Rotational Structure and Outflow in the Infrared Dark Cloud 18223-3
C. Fallscheer, H. Beuther, Q. Zhang, E. Keto, T.K. Sridharan

TL;DR
This study uses high-resolution observations to investigate the rotation, outflow, and infall processes in a massive star-forming infrared dark cloud, revealing a large rotating structure with signs of a Keplerian disk and a young outflow system.
Contribution
It provides detailed observational evidence of a massive star-forming core with a large rotating structure and outflow, and models the velocity gradient as rotationally infalling gas, advancing understanding of early massive star formation stages.
Findings
Detection of a large (28,000 AU) rotating structure with a velocity gradient.
Confirmation of outflow orientation and properties consistent with high-mass star formation.

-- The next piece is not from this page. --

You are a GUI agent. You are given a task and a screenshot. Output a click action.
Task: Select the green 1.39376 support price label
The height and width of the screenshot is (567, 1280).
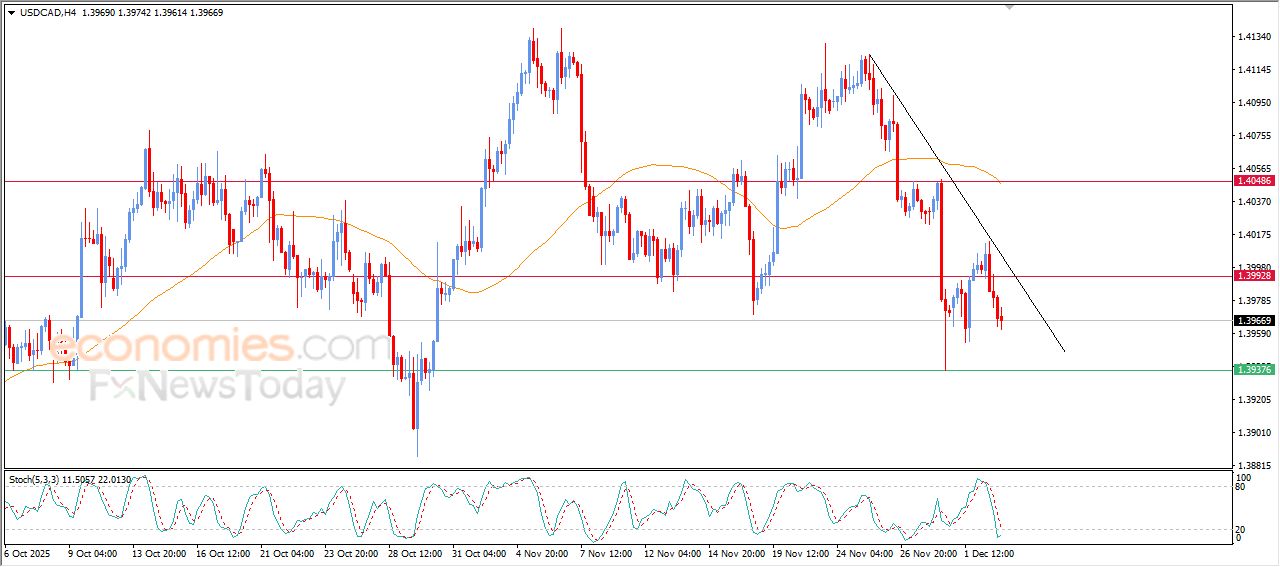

Evidence for a Keplerian disk within a larger infalling rotating envelope.
Abstract
We examine an Infrared Dark Cloud (IRDC) at high spatial resolution as a means to study rotation, outflow, and infall at the onset of massive star formation. Submillimeter Array observations combined with IRAM 30 meter data in 12CO(2--1) reveal the outflow orientation in the IRDC 18223-3 region, and PdBI 3 mm observations confirm this orientation in other molecular species. The implication of the outflow's presence is that an accretion disk is feeding it, so using high density tracers such as C18O, N2H+, and CH3OH, we looked for indications of a velocity gradient perpendicular to the outflow direction. Surprisingly, this gradient turns out to be most apparent in CH3OH. The large size (28,000 AU) of the flattened rotating object detected indicates that this velocity gradient cannot be due solely to a disk, but rather from inward spiraling gas within which a Keplerian disk likely exists.…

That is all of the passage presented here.